Study material:
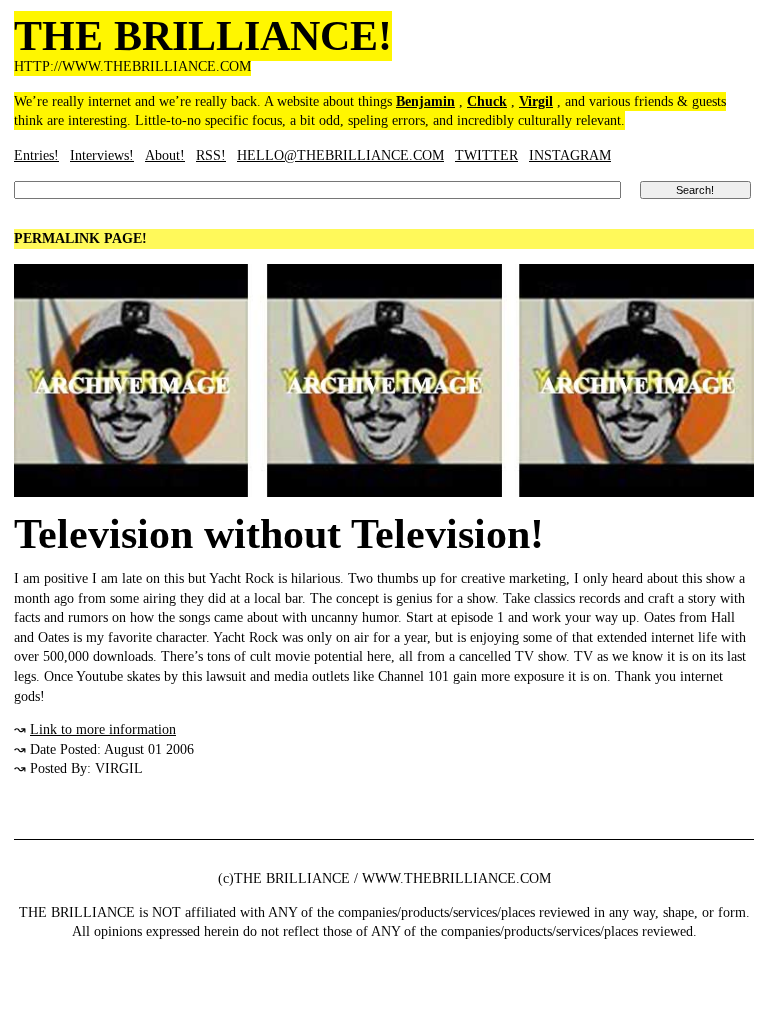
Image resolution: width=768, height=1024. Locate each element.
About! (165, 155)
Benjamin (425, 101)
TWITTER (486, 155)
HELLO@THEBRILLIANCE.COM (340, 155)
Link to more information (103, 729)
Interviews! (102, 155)
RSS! (211, 155)
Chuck (487, 101)
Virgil (536, 101)
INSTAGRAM (570, 155)
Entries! (36, 155)
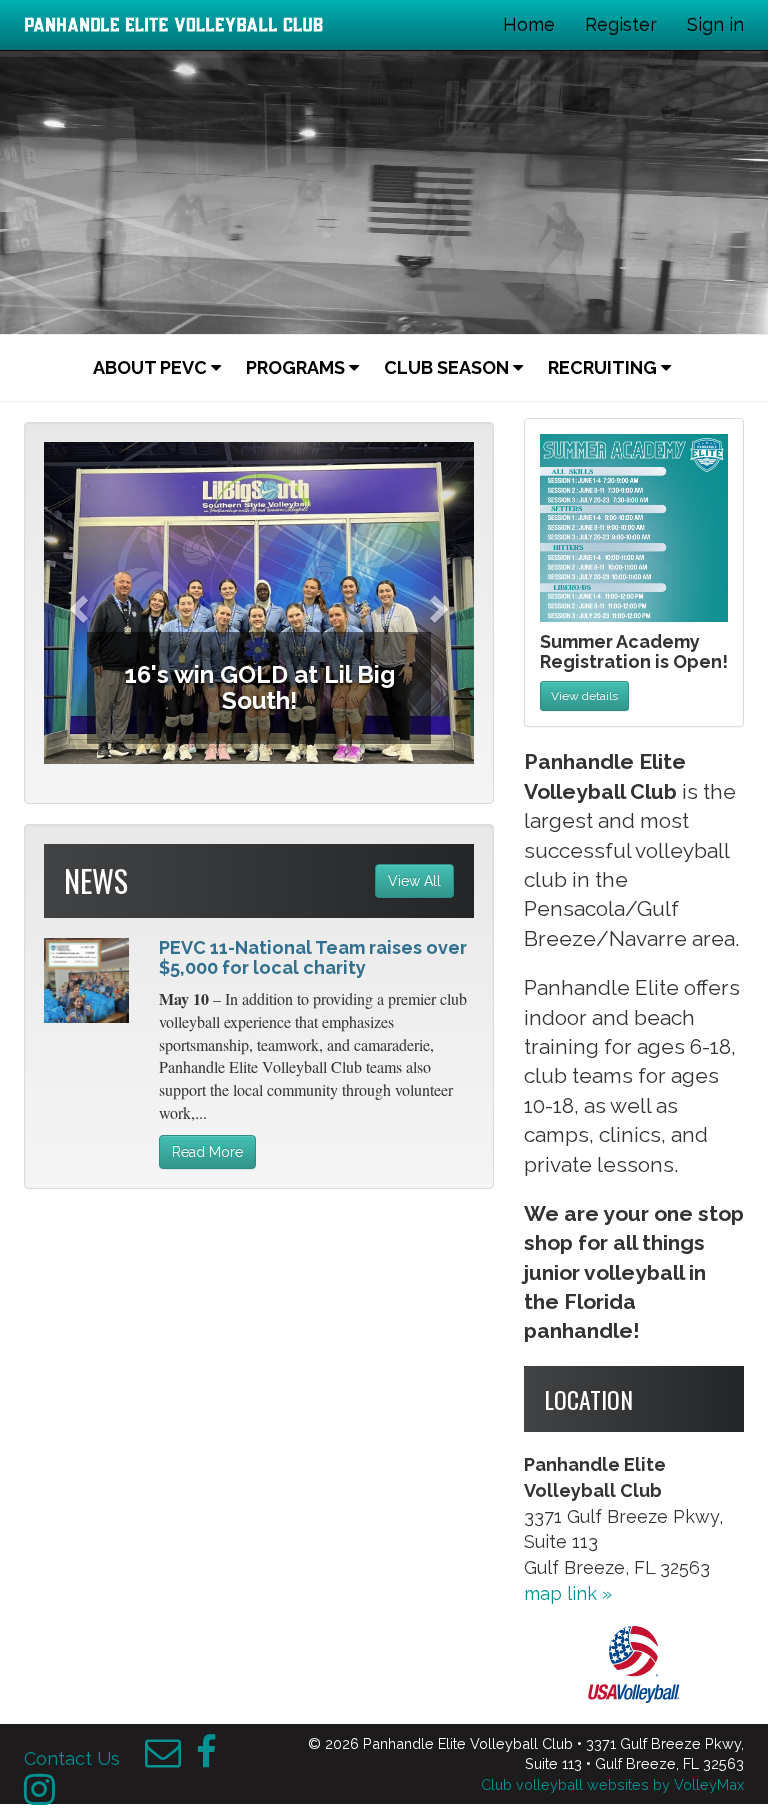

Work instructions: A faithful copy of the records above is needed, with the pictures left out.

Task result:
Image resolution: width=768, height=1024. Locate each element.
About! (165, 155)
Benjamin (425, 101)
TWITTER (486, 155)
HELLO@THEBRILLIANCE.COM (340, 155)
Link to more information (103, 729)
Interviews! (102, 155)
RSS! (211, 155)
Chuck (487, 101)
Virgil (536, 101)
INSTAGRAM (570, 155)
Entries! (36, 155)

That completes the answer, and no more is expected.